A crítica tem certos cacoetes que irritam profundamente autores talentosos em busca de suas próprias vozes.
Se um autor qualquer, por um acaso, escreve um romance ambientado no Sul dos Estados Unidos, por exemplo, e gosta de trabalhar com personagens recorrentes, pronto: já é motivo para algum crítico apressadinho qualquer estabelecer comparações com William Faulkner -- mesmo que, em termos estilísticos, não exista a menor semelhança entre os dois.
Richard Ford tem sido comparado constantemente a Faulkner desde seu romance de estréia, "A Piece Of My Heart". Tem sido comparado a John Updike também, por voltar de tempos em tempos a um mesmo personagem-protagonista, Frank Bascombe, que, apesar de ser um americano comum de classe média, não tem a menor semelhança com o Rabbit de Updike.

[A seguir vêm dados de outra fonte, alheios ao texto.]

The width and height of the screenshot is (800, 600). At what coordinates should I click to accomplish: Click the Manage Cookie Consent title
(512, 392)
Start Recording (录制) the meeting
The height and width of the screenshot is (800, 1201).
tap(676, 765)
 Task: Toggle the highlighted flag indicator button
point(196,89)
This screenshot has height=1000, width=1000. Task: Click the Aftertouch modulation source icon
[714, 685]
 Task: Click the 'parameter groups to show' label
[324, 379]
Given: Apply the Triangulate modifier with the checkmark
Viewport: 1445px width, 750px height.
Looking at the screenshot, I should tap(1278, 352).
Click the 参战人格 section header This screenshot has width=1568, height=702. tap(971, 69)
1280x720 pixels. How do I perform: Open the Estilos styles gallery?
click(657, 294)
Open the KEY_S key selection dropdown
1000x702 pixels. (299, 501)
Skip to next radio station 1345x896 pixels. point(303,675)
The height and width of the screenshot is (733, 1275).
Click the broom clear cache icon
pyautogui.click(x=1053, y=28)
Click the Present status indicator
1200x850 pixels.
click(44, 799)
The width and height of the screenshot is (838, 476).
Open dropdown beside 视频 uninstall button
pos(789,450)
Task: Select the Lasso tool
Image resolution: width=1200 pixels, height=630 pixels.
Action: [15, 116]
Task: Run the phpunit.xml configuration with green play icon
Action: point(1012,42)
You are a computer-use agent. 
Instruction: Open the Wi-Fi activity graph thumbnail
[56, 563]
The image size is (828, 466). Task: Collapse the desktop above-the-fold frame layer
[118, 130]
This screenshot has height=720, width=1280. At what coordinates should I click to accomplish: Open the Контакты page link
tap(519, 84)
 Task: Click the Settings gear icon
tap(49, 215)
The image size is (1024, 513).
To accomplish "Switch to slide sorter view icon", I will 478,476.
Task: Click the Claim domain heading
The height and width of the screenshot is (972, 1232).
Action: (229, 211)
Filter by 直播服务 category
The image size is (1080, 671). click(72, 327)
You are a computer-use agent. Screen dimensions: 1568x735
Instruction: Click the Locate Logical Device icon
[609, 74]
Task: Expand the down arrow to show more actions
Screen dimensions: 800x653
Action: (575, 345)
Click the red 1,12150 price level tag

Por sorte, Richard Ford não se aborrece mais com comparações sem pé nem cabeça. Aos 71 anos de idade, premiadíssimo e sem a menor paciência com as futricagens do meio literário americano, ele segue seu caminho produzindo romances deliciosos onde revela as entranhas da vida americana com uma grandeza artística assombrosa.
"Canada" é o mais recente romance de Richard Ford editado aqui no Brasil, pela Editora Estação Liberdade. Está chegando às livrarias com três anos de atraso em relação ao lançamento nos Estados Unidos. Confesso que não chequei a tradução para o português (de Mauro Pinheiro), pois li o romance no original em Inglês dois anos atrás. Mas, considerando que as edições da Nova Liberdade costumam ser bem cuidadas, presumo que a edição seja confiável.
"Canada" é uma road novel trágica passada nos anos 1960 sobre um casal de gêmeos que são levados ilegalmente para o Canada depois que seus pais -- um ex-piloto da Força Aérea e uma Professora -- se envolvem num assalto a um banco, e são pegos. Nessa fuga para o Norte, os personagens ficam cada vez mais solitários e sem rumo. Curiosamente, em "Canada", o Norte deixa de ser metáfora para o equilíbrio e vira uma estrada para a perdição.
Dell, o menino protagonista e narrador de "Canada", fica impactado pelo fato de seu pai ser um bandido capaz de matar pessoas. Para ele, o fato dele ter roubado um banco é o que menos importa. O que importa é desde quando ele tem a alma de um assaltante de bancos, e seus filhos não conseguiram perceber. Para Dell, que achava conhecer bem seus pais, descobrir que seu pai e sua mãe eram uma versão de Montana para Bonnie & Clyde foi um golpe baixo.
Pois o impacto que essas revelações provocam em Dell são o verdadeiro cerne de "Canadá". A fuga para que não caiam num orfanato e sejam adotados por desconhecidos, e a solidão implacável decorrente dessa fuga, servem apenas para manter os irmãos em movimento enquanto são corroídos pelas incertezas e pelo desespero.
Essa foi a primeira e única vez em seu carreira que Richard Ford usa uma criança como narrador. E é nesses momentos que vemos claramente que estamos diante de um grande escritor. Ford entra de cabeça na alma do menino. Em momento algum no livro estamos diante de uma voz adulta. É o universo visto pela ótica de um menino brutalizado pela vida. O resultado é uma prosa exuberante, delicada, assustada, intensa, extrema...
"Canada" é, com certeza, o melhor romance já escrito por Richard Ford -- o que, considerando seu pedigrée, não é pouca coisa.
Ouso até dizer que "Canada" é superior em termos literários a qualquer romance escrito por John Updike ou William Faulkner -- dois contistas de gênio, mas romancistas não muito convincentes.
"Canadá" é um triunfo artístico indiscutível. Dá orgulho de ser contemporâneo de um grande escritor como Richard Ford.